Required action »
Could you restate word for word only the lines below from the one holding "Where should I click to: Click the @smith796000" to the one holding "366x188 pixels.", inclusive, and leave out the pictures?

══ Data section ══

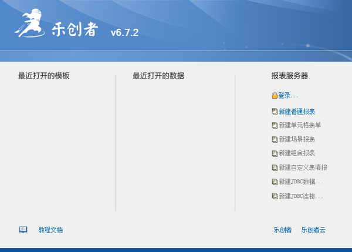Click the 新建场景报表 icon
The image size is (352, 252).
275,139
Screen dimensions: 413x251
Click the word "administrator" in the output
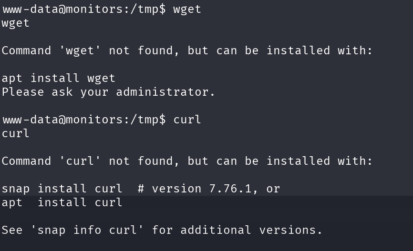(163, 92)
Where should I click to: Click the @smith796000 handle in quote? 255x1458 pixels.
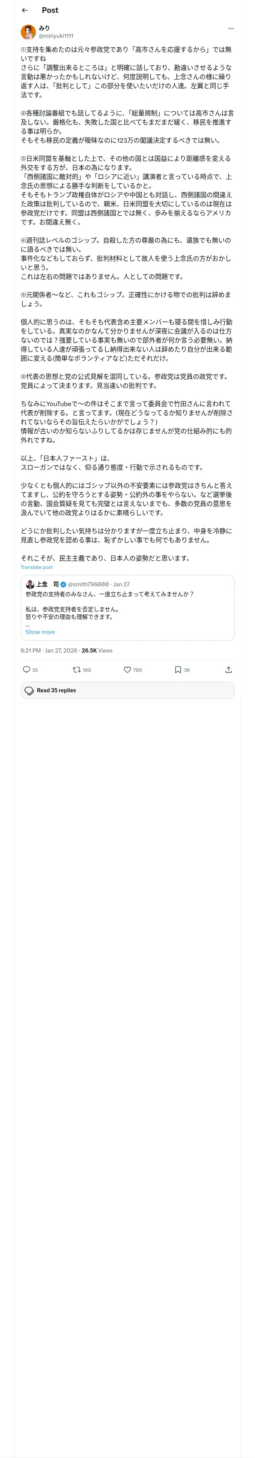(88, 584)
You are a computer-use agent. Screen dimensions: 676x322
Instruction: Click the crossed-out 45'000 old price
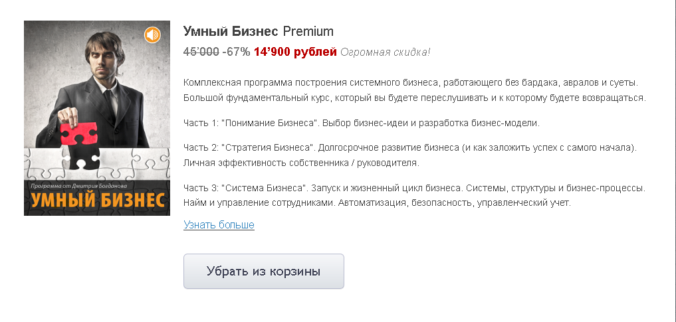coord(201,52)

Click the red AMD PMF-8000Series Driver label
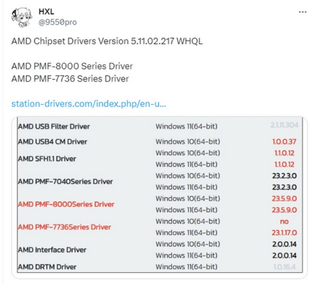(66, 204)
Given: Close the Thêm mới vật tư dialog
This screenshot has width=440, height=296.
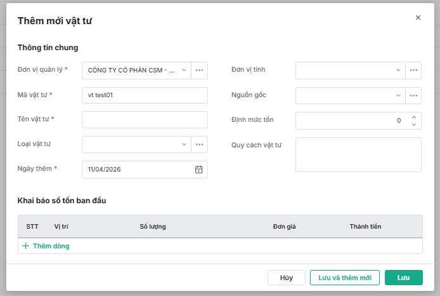Looking at the screenshot, I should click(418, 18).
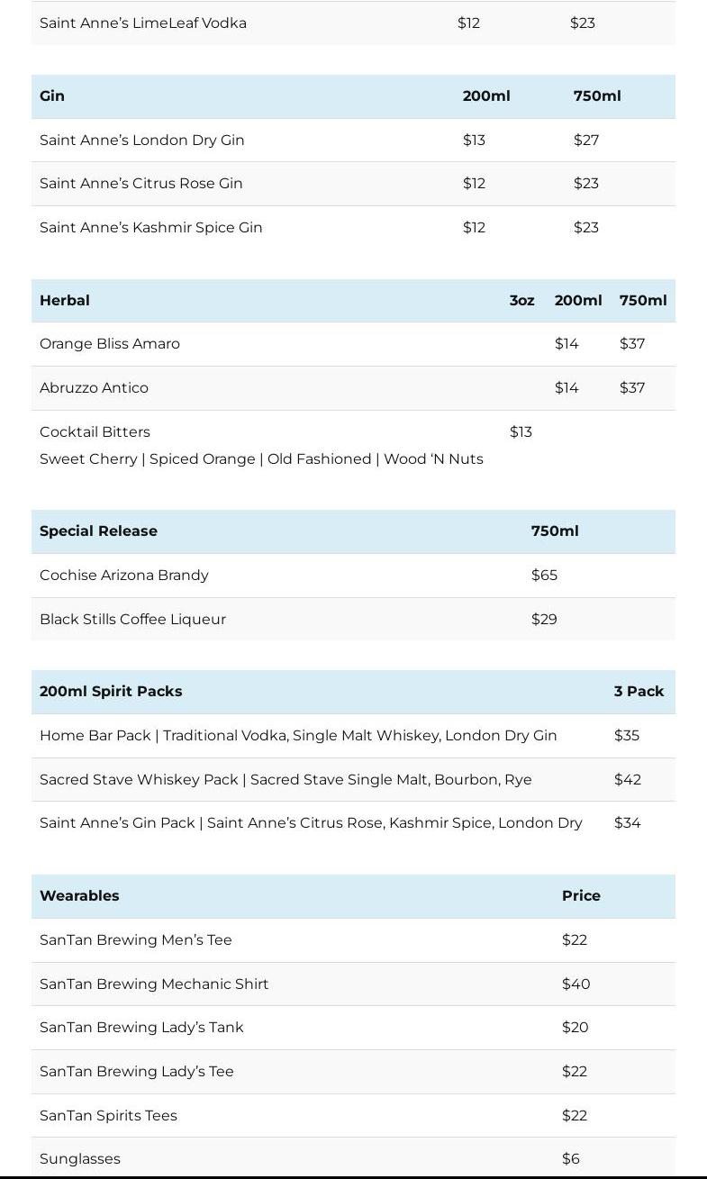Screen dimensions: 707x1179
Task: Click the Sunglasses wearable item
Action: pyautogui.click(x=80, y=1159)
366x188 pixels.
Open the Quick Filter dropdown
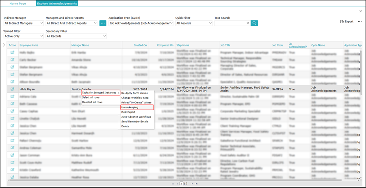pyautogui.click(x=194, y=23)
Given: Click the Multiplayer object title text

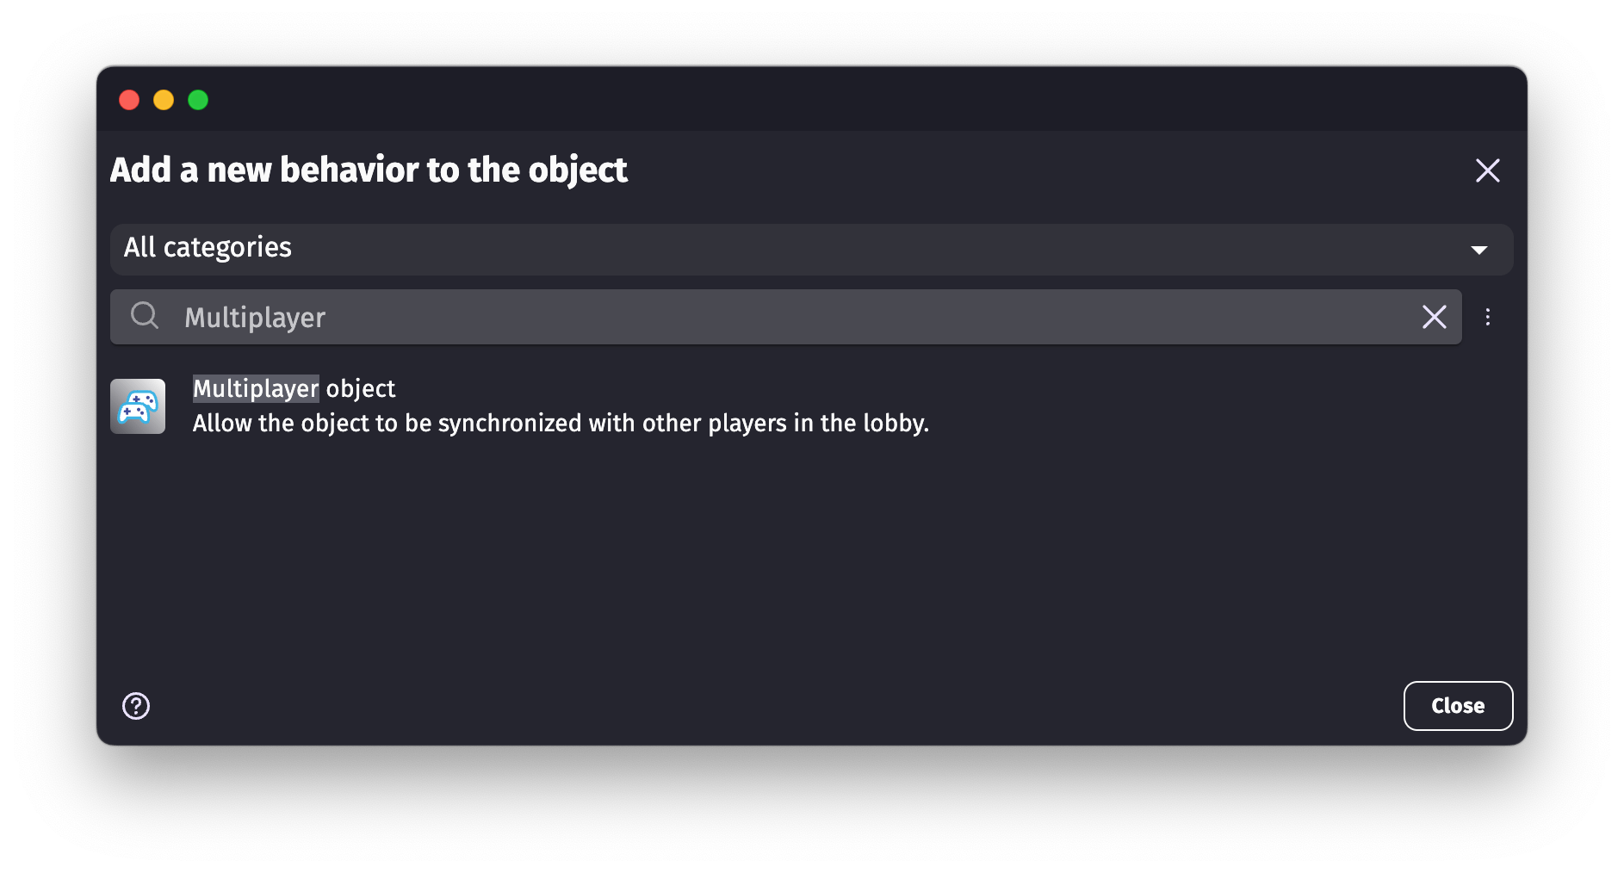Looking at the screenshot, I should click(294, 388).
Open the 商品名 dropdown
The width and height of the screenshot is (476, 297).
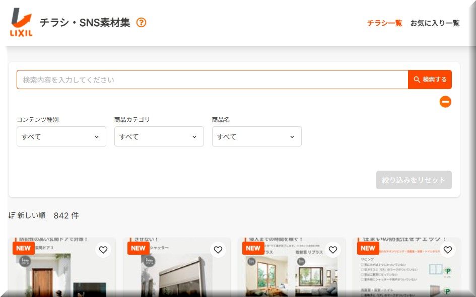pyautogui.click(x=257, y=136)
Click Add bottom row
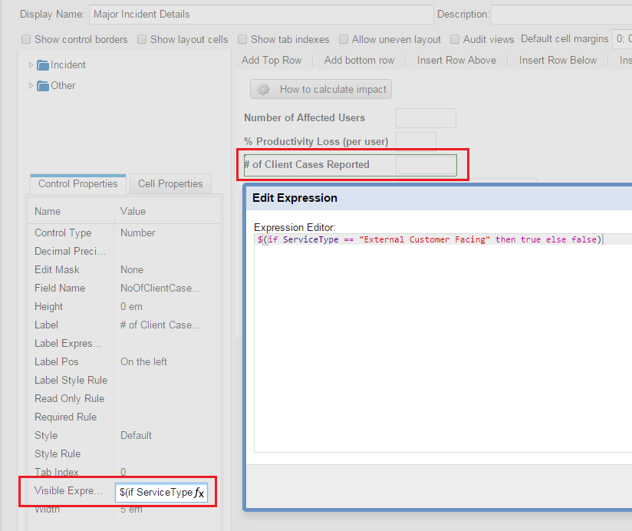Image resolution: width=632 pixels, height=531 pixels. tap(359, 60)
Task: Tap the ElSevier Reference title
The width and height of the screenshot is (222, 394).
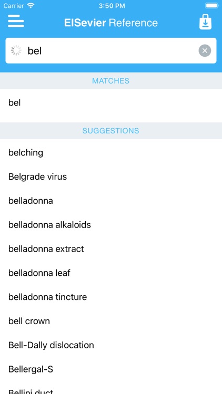Action: click(x=111, y=23)
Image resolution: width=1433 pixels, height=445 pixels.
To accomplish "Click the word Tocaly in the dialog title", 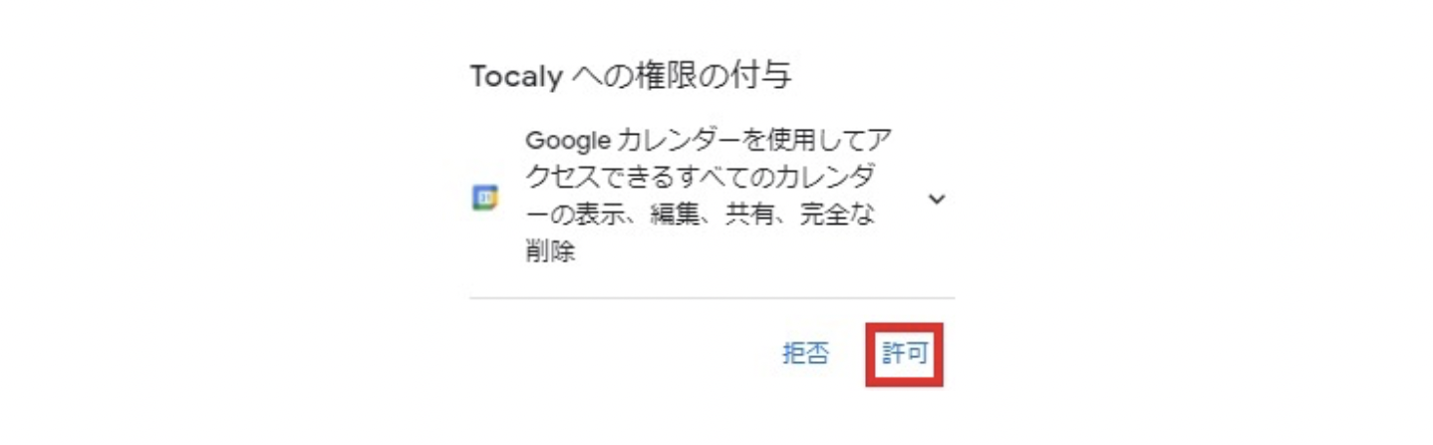I will (516, 78).
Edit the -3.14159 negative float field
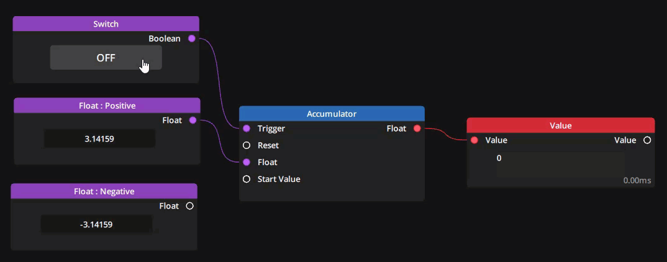667x262 pixels. [96, 224]
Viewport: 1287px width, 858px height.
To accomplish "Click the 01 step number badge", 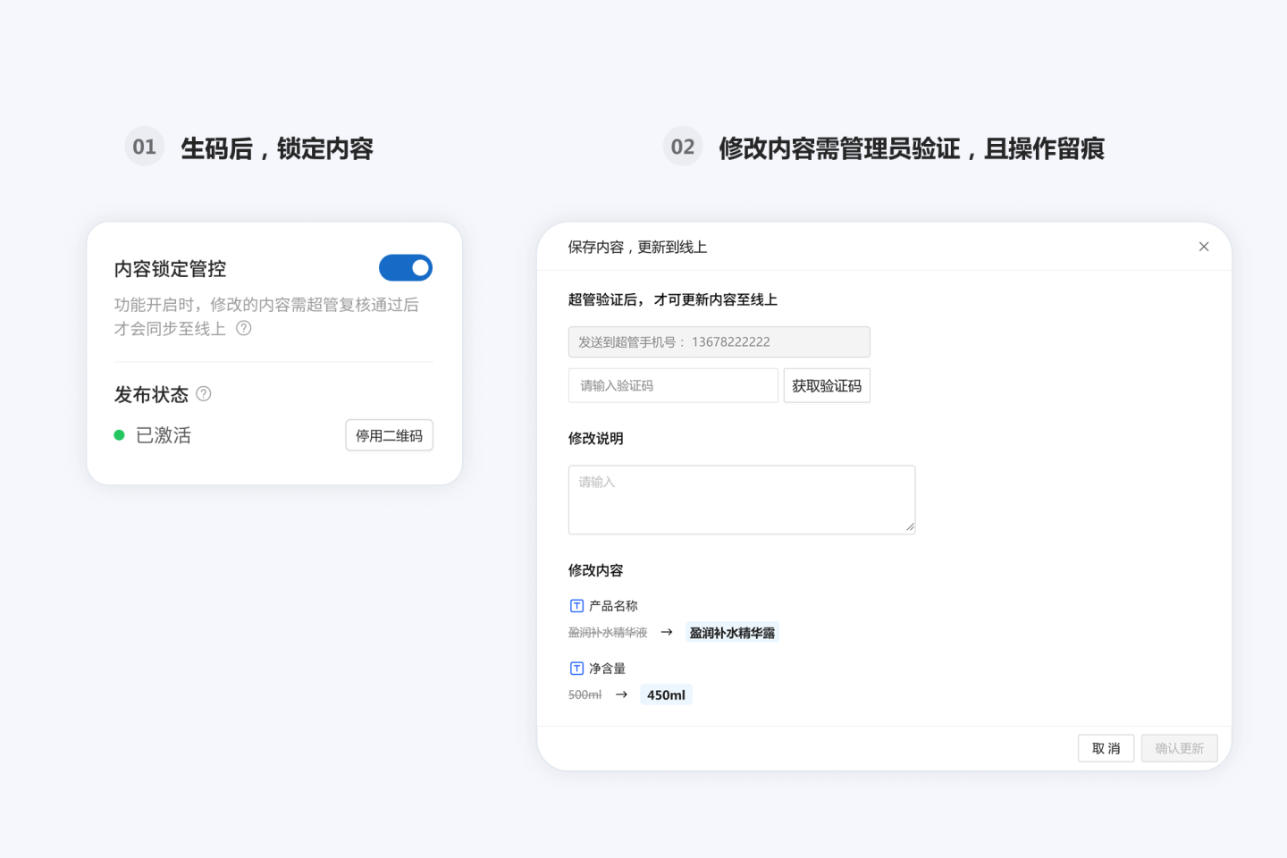I will [x=144, y=147].
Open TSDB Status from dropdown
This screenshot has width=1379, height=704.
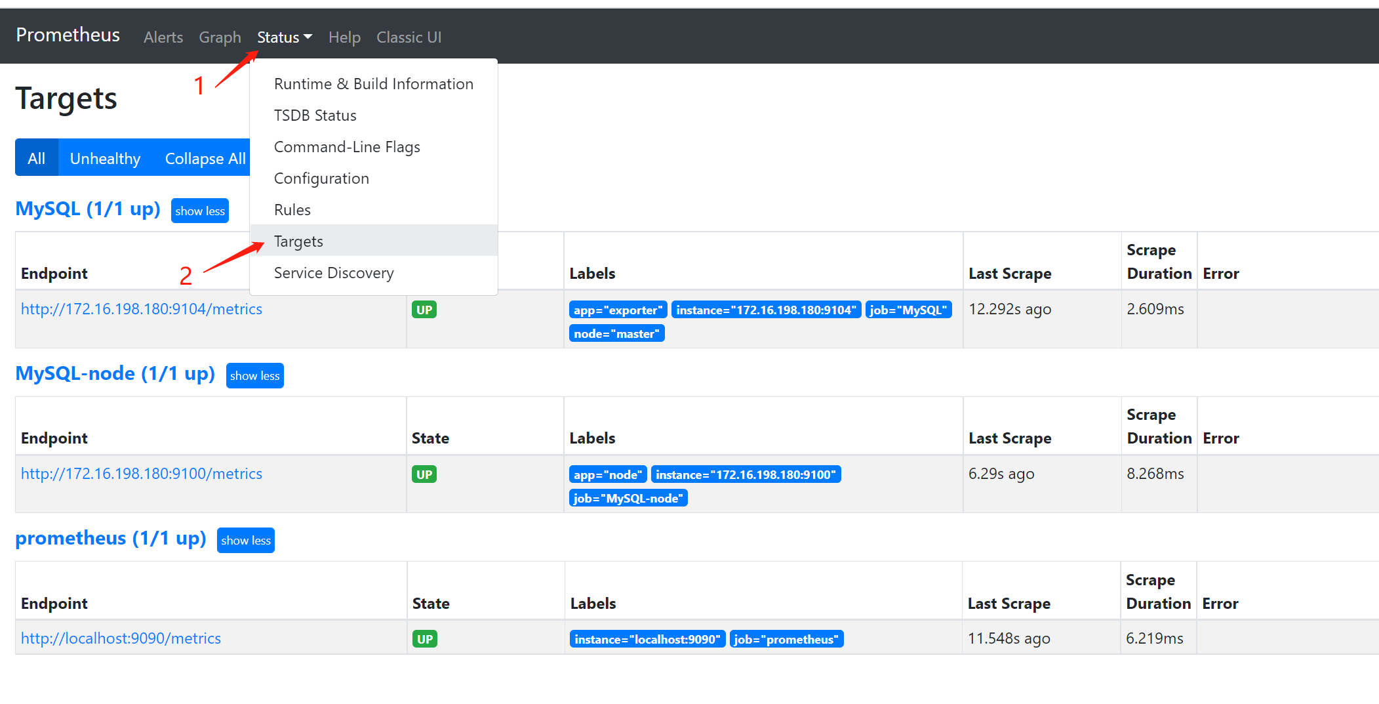pyautogui.click(x=315, y=115)
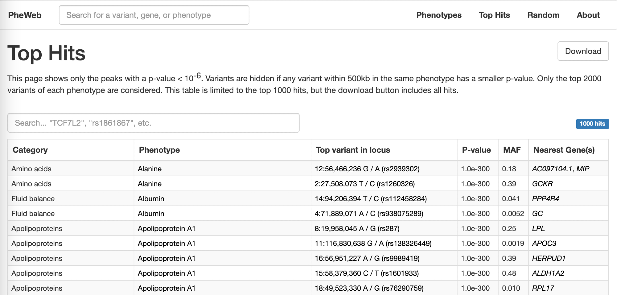Open the About page

pos(588,15)
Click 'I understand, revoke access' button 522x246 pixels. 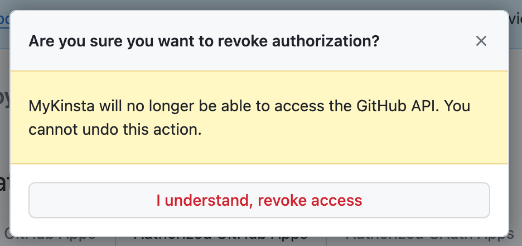tap(259, 200)
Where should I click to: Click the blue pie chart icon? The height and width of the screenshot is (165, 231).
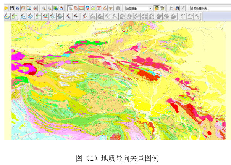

═══

Task output »
Where should I click to: Click the @smith796000 handle in quote? 255x1458 pixels.
(88, 584)
You are a computer-use agent. Screen dimensions: 676x322
Instruction: Click the crossed-out 45'000 old price
coord(201,52)

Click the red AMD PMF-8000Series Driver label
(66, 204)
Given: Close the Thêm mới vật tư dialog
This screenshot has width=440, height=296.
Looking at the screenshot, I should click(418, 18).
Screen dimensions: 707x1179
Task: Click the Sunglasses wearable item
Action: pyautogui.click(x=80, y=1159)
366x188 pixels.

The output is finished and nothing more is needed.